Susan E. Wolfe Devol's Sermons

Matthew 7:21-19

Theodore Parker Ferris was the rector of the famous Trinity Episcopal Church in Boston. He was one of the great preachers of his day, from 1942 until his death in 1972. I have probably read over 100 of his sermons. Ferris had a marvelous ability to present profound, sometimes difficult, ideas in very simple language that everybody could understand. And he was disarmingly honest. It was part of his style. He was not afraid to admit that he didn't have all the answers. That is hard for anybody to do, especially hard for a preacher to do, especially standing in a pulpit. But he would do that. He even suggested that the art of living is the ability to live with unanswered questions.

Reading Ferris’ sermons you get the impression that he knew you, he understood what you were struggling with in your own life. He helped me to see that faith is not so much a matter of the intellect, where study can leave you with no doubts, but faith is a matter of the heart, where you trust someone, and you go on in spite of the doubts.

During those days, also in Boston, Paul Tillich, the great theologian, was teaching at Harvard. He had written that the best interpretation of what the Bible means by "faith" is the English word, "courage." He said that it was significant that that word comes from the French word for "heart." Underscoring the fact that faith is not about the brain, it is not about knowledge, but is about the heart, it's about action, it's about how you live your life.

Rev. Ferris once wrote a prayer on the back of an American Airlines menu as he was flying back to Boston. It goes like this: Lord Jesus, I would like to be able to do myself the things I help others to do. I can give them a confidence I do not have. I can quiet their anxieties, but not my own. What do I lack? Or is it the way I am made? I want to be free to move from place to place without fear. And I want to face the things to be done without panic. You did it, and you made it possible for others to do it. You didn't count on drugs. You trusted God. You didn't turn away from life. Nor did you seek pain or death. You met each as it came. I would like to do the same, but by myself I can't. I like to think that you can be with me, and in me, and that with your help I can do better. This is what I ask and hope for.

- **Tasks to complete**:
**1.** Using the sermon on Theodore Parker Ferris and faith, decide whether each statement agrees with it, answering yes or no and quoting the words that settle it: (a) Ferris was the rector of Trinity Episcopal Church in Boston; (b) Paul Tillich was teaching at Yale during those days; (c) Ferris wrote a prayer on the back of an American Airlines menu.
**2.** Reproduce word for word the stretch of the sermon starting with "Reading Ferris’ sermons" and going on through "live your life.".
**3.** Carry on the sermon about Theodore Parker Ferris and faith from the point where it stops.
The lines that follow have no connection to the sermon.

- **Supplied data**:

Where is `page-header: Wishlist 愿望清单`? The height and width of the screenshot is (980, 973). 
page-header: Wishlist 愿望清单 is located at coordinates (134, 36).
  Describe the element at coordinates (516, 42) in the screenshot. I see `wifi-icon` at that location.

- **Solved problems**:
**1.**
(a) Yes: "Theodore Parker Ferris was the rector of the famous Trinity Episcopal Church in Boston."
(b) No: "Paul Tillich, the great theologian, was teaching at Harvard."
(c) Yes: "Rev. Ferris once wrote a prayer on the back of an American Airlines menu as he was flying back to Boston."

**2.**
Reading Ferris’ sermons you get the impression that he knew you, he understood what you were struggling with in your own life. He helped me to see that faith is not so much a matter of the intellect, where study can leave you with no doubts, but faith is a matter of the heart, where you trust someone, and you go on in spite of the doubts.

During those days, also in Boston, Paul Tillich, the great theologian, was teaching at Harvard. He had written that the best interpretation of what the Bible means by "faith" is the English word, "courage." He said that it was significant that that word comes from the French word for "heart." Underscoring the fact that faith is not about the brain, it is not about knowledge, but is about the heart, it's about action, it's about how you live your life.

**3.**
All of us have to live with things we don’t really want to do, and all of us live with things we wish we hadn’t done. The Good News of Jesus Christ is spelled out in our second lesson from Romans more clearly than almost anywhere else in the Bible. From Romans: it says: The one who is righteous will live by faith.’ the righteousness of God through faith in Jesus Christ for all who believe. For there is no distinction, since all have sinned and fall short of the glory of God; they are now justified (that is brought back into God’s embrace) by his grace as a gift, through the redemption that is in Christ Jesus, whom God put forward as a sacrifice of atonement by his blood, effective through faith.

Matthew writes not everyone who calls out "Lord, Lord" will enter the kingdom of heaven. In short, nothing we can ever do is enough – we can never do enough to earn God’s love. So we must have faith that Christ has done it for us. We struggle, we want to do better, want to be free of certain things, want to have peace in our lives, but striving for acceptance by a God of Laws will only crush us.

In the First Lesson Noah is given instructions by God, to build an Ark, then he is promised that God will destroy, but also renew the earth. It takes only the slightest imagination to see in that story a paradigm of all human life. All human life is leading to an unknown future, in which we can only trust God to renew the mistakes of humankind.

Your life and mine are a matter of moving from where we are now, to an unknown future. It may be a future we don't want. We don’t know. Through the loss of a loved one, or a job, or through something that causes us to leave where we are now. We may have to leave everything the way we want it. We've worked hard to get it this way. Then it happens. Life moves you on into an unknown future. When that happens, then we are all Noah, we can hunker down in fear and resentment that this has happened to us, that life isn't fair, or we can go forth in faith, trusting God.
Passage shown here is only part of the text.